With the settlement done and no DMI license in place, it's clear that there won't be another ION from NVIDIA (at least not based on x86). What Brazos is however is the ION successor that NVIDIA never built. For just over $100 you'll be able to buy a mini-ITX board with an E-350 that's faster than Atom, faster than ION and more feature rich than both. While I don't believe Brazos has enough CPU power under the hood to be a truly high end HTPC, it's easily good enough for a low cost, value HTPC. Popular codecs are well accelerated and with full DTS-HD MA and Dolby TrueHD bitstreaming support Brazos is solid. Flash acceleration is also present although it looks like there are still some kinks that need to be worked out there.

Overall performance is much better than Atom, particularly in single threaded applications. Brazos and the E-350 can make for a very affordable email/web browsing machine, and run those applications much faster than Atom could. As our more complex workloads showed however, the E-350 is limited to the same type of general usage models as Atom (with a bunch of new media and gaming options). You can run heavier apps on the E-350, you'll just be far better off with an Athlon II instead.

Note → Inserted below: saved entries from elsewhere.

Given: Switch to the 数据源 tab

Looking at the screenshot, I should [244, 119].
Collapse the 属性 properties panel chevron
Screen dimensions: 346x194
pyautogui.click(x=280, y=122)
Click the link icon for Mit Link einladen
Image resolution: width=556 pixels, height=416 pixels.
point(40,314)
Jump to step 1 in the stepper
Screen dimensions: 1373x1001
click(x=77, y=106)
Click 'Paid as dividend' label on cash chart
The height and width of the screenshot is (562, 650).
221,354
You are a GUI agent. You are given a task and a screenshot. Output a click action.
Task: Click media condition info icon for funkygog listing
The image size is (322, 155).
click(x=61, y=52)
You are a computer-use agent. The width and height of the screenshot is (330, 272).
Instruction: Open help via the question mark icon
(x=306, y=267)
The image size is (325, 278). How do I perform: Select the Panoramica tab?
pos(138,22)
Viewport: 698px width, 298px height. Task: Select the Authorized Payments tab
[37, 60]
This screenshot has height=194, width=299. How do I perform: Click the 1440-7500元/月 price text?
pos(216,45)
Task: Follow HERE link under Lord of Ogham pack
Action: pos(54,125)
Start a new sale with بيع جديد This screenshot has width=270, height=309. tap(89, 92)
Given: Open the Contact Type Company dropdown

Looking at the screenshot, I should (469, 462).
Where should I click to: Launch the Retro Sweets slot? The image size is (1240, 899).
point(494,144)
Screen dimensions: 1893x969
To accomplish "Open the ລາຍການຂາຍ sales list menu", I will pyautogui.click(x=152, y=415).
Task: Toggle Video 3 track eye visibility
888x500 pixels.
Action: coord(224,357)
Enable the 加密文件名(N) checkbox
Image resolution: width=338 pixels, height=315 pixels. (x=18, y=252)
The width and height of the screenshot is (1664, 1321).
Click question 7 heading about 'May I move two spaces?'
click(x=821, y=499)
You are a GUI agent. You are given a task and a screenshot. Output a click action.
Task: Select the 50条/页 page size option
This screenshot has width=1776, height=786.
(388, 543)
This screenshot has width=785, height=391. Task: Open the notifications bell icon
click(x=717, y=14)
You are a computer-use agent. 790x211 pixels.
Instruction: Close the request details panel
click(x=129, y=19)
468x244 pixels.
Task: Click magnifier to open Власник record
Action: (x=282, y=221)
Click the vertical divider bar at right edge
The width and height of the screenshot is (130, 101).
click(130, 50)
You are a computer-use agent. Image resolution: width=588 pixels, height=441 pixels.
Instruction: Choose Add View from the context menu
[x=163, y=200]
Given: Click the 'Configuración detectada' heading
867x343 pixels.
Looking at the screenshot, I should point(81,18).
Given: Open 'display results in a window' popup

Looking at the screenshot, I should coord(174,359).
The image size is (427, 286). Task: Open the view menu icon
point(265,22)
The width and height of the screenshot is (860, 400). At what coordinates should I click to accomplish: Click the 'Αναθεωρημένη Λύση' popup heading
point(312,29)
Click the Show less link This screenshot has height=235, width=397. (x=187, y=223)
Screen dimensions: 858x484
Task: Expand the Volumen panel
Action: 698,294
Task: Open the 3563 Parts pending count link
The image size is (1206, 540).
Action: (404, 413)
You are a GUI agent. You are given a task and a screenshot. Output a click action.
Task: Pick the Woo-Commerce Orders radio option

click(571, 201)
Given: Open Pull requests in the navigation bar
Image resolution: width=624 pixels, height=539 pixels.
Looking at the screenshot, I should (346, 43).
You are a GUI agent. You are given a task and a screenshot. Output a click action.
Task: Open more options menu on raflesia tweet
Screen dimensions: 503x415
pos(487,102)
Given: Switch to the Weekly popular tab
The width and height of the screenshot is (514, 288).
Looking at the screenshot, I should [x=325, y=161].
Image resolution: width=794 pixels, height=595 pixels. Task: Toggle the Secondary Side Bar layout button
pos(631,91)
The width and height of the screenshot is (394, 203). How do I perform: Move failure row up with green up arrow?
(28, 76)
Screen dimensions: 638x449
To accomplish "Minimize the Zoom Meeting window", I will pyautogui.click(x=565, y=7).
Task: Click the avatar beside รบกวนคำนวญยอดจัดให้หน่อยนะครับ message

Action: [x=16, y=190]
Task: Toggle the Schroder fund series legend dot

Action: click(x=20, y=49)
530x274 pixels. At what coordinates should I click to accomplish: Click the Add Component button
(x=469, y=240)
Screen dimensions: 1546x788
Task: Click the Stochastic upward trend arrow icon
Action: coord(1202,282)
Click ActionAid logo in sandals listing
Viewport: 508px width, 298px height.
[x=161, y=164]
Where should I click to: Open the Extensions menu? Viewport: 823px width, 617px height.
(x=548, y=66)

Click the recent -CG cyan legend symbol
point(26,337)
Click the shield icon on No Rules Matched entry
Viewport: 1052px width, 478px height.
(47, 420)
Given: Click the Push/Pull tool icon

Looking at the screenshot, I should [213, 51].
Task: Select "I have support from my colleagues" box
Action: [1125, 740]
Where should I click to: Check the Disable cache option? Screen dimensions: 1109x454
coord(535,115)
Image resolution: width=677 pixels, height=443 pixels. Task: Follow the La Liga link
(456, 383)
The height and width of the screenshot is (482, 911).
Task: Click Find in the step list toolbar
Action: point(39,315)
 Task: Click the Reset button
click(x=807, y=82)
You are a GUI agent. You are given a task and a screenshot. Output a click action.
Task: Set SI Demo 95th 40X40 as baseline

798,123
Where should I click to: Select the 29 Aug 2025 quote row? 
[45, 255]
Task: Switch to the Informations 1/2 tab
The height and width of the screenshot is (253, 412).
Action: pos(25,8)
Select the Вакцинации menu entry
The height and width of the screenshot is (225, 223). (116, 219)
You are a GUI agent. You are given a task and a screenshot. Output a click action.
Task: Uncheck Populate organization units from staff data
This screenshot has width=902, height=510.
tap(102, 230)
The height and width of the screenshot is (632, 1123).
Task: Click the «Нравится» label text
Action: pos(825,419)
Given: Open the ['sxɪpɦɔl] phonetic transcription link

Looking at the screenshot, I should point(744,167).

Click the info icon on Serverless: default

The Radeon HD 6310 proves to be a good match for the Bobcat cores in the E-350. There's not much value in adding a faster GPU via the on-board PCIe x4 slot as most games will be at least somewhat CPU bound. The resulting CPU/GPU combination is something that's typically as good as, if not better than Intel's Core i5 661 in games. In some cases the Radeon HD 6310/E-350 combination nips at the heels of Intel's Core i3 2100. Unfortunately in modern titles that's not always enough to have a playable experience, but with older games you should be able to do more with Brazos than you ever could with Atom or even ION for that matter. The CPU/GPU balance in the E-350 is good enough that I feel like Llano could make for a pretty decent value gaming machine.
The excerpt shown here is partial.